From the onset of their career the band has delved between two distinct styles in their music, and for the most part what’s featured here is the less-prominent aspect of their sound. The vast majority of the tracks here, like “Angels of Steel,” “Tempest” and “No Gravity” are all about the tight, churning thrash style rhythms of their sound, flying through furious non-stop riff-work and utterly pummeling energy that goes for the intensity and anger side of their sound rather than opt for the sprawling mid-tempo gallops. Rather, the music here is tight, short and to-the-point in it’s charging intensity, relying on the groups’ penchant for twisting through varying rhythms for it’s variety here that gives this a mostly thrash-based assault than most other offering in their history.

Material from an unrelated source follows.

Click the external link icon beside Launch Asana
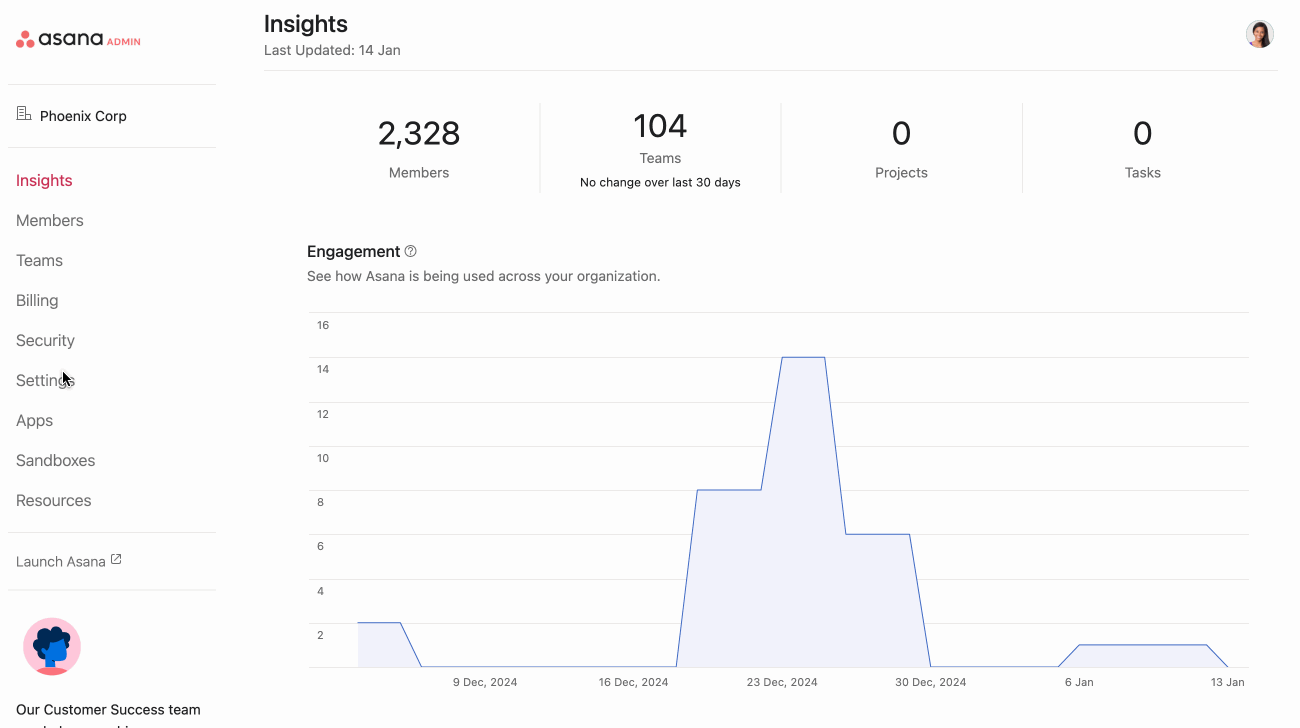The height and width of the screenshot is (728, 1300). tap(116, 560)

As this ends up being the dominant factor for the music here, it leaves a profound display of aggression and energy here by going through these dynamic paces, and it really drowns out the epic aspects of their sound here, as efforts like “Iron Reign,” “Genocidius” and “The Army-Geddon” are placed more on the sidelines of the album in favor of the tight, vicious thrashing on display which is where this one really suffers slightly with the slower, sprawling efforts taken out for these shorter bursts of thrash that it makes the album feel much too brief as the running time is noticeable with the short, blistering intensity featured here being just too obvious with the vast majority of the album being under three minutes so when it goes beyond it’s all the more obvious. Still, that alone is all that’s wrong here which isn’t really all that detrimental at all.



With the only real problem here bing quite a laughable flaw that’s really the epitome of grasping at straws, that factor should be expected from a band this consistent and enjoyable as this vicious, furious slab of thrashing-tinged death metal will go down a storm with fans of their past work, death/thrash in general or those curious about the bands’ longevity and need a fine entry point into their catalog.